7,92 x 57 mm Mauser
7,92 x 57 mm Mauser – this cartridge was created by modernization of military cartridge Patrone 88 (8 x 57 mm I, where I (or J) means Infanterie - infantry). Another designation is also 8 x 57 mm IS (JS) - Infanterie Spitzgeschoß (pointed). It was the main German military cartridge in both World Wars (adopted in Germany from 1905). It was also used by many other countries, such as Czechoslovakia, Poland, Romania or Yugoslavia, etc. The cartridge is designed for rifles (e.g. German K98k or Czechoslovakian rifle vz. 24) and heavy machine guns (e.g. German MG38 or MG42). Since the end of World War II it has also been a very popular hunting cartridge. German stampings predominate on cartridges found during Silesian Museum excavations. Either in the form of P-codes (from 1927) or one to three letter code (from 1940) on the 12th hour. Further clockwise (3 o'clock) is the marking of the material from which the cartridge case is made. "S*" is the marking for brass with a copper to zinc ratio of 72/28. At 6 o'clock is the batch number. Each batch had 1 million pieces. The number at 9 o'clock is the year of manufacture. Furthermore, we quite often see Czechoslovak (and also Protectorate) stamping divided by lines and a capital letter "Z" at 12 o'clock. The other quarters then show the month (Roman numeral) and the year of production (19 at 9 o'clock and the second part of the year at 3 o'clock).

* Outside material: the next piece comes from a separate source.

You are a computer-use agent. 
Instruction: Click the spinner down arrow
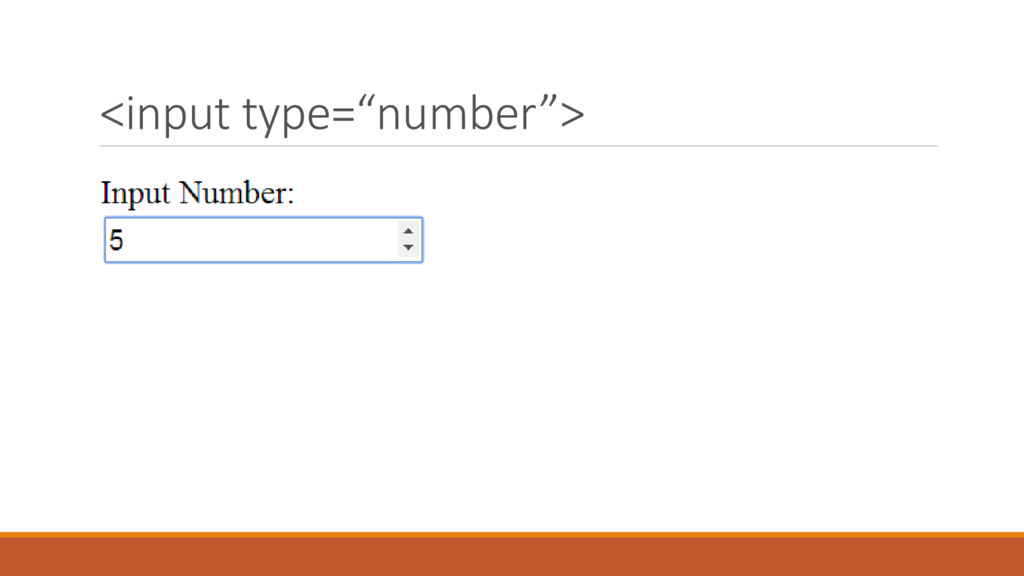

"P-151" – Rheinisch-Westfälische Sprengstoff AG (RWS), plant in Stadeln near Nuremberg. The plant was formed after the ammunition plant Heinrich Utendoerffer and Rheinisch-Westfälische Sprengstoff AG merged in 1889. During the war, 500 forced prisoners of war from France and Russia worked here. At the end of the 1960s, the RWS, Rottweil and GECO brands were merged under the name Dynamit Nobel, and to this day it is one of Germany's major ammunition manufacturers.
"P-154" – Polte Armaturen und Maschinenfabrik AG (further PAM), Werk Grüneberg-Nordbahn – it is a daughter plant of PAM, the largest ammunition manufacturer in Europe before the Second World War. The plant was founded in 1931 in the small village of Grüneberg (today part of the municipality of Löwenberger Land) near the Northern Railway station. On 6 March 1943, a subsidiary women's labour camp of the Ravensbrück concentration camp was established here, originally intended for 350 people. By 1944, there were already around 1,700 women, mostly from the Soviet Union and Poland, as well as from Czechoslovakia, Yugoslavia, Greece, France, the Netherlands and a few Germans. They were deployed to produce infantry ammunition. They worked 12-hour shifts, 7 days a week. The camp was evacuated to the main camp Ravensbrück between 22 and 26 April 1945. The Red Army arrived at the camp on April 30. The plant was never reopened.
"P-163" ("hlb" from 1940) – Metallwarenfabrik Treuenbrietzen GmbH, Werk S (plant S) Selterhof, Treuenbrietzen. The plant was built in 1933, production started in 1934. In 1936, a subsidiary camp of the Sachsenhausen concentration camp was opened in the town. Prisoners from this camp were deployed in forced labour in this and other factories throughout Treuenbrietzen. In 1945 the plant was occupied by the Red Army and in 1947 all the equipment was dismantled. Today, a solar park is located on the site.
"Z" – Zbrojovka Brno, plant II. Povážské strojárne, Povážská Bystrica, Czechoslovakia. The history of the munitions plant in Povážská Bystrica is connected with the political situation after the First World War. At that time an established munitions factory of the Viennese company Georg Roth was operating in Bratislava. In 1928, the company was asked (under threat of losing the state contract for bullets) to move its production inland (due to the strained relations with Hungary and Austria). However, the company could not financially support the move and at that moment Zbrojovka Brno (Brno Armaments Factory), which did not have its own ammunition plant at that time, entered the scene. It bought most of the shares and built two new ammunition plants on a favourable location by the Váh River, which were eventually merged in 1935 under the name Československá zbrojovka Brno - Závod II, Považská Bystrica. Plant II was the second largest producer of ammunition for the Wehrmacht during World War II. After the war, in 1946, the whole Zbrojovka Brno was nationalized and Plant II became independent as Považské strojárne n.p., Považská Bystrica. Ammunition was produced here until about 1953 (export of ammunition to North Korea during the Korean War). From 1954 onwards, Jawa motorcycles and mopeds were produced here until 1972, followed by the production of aircraft engines for the Aero company, the resumption of moped production in 1989 and finally the gradual demise of the company in 2006, caused by poorly executed privatisation.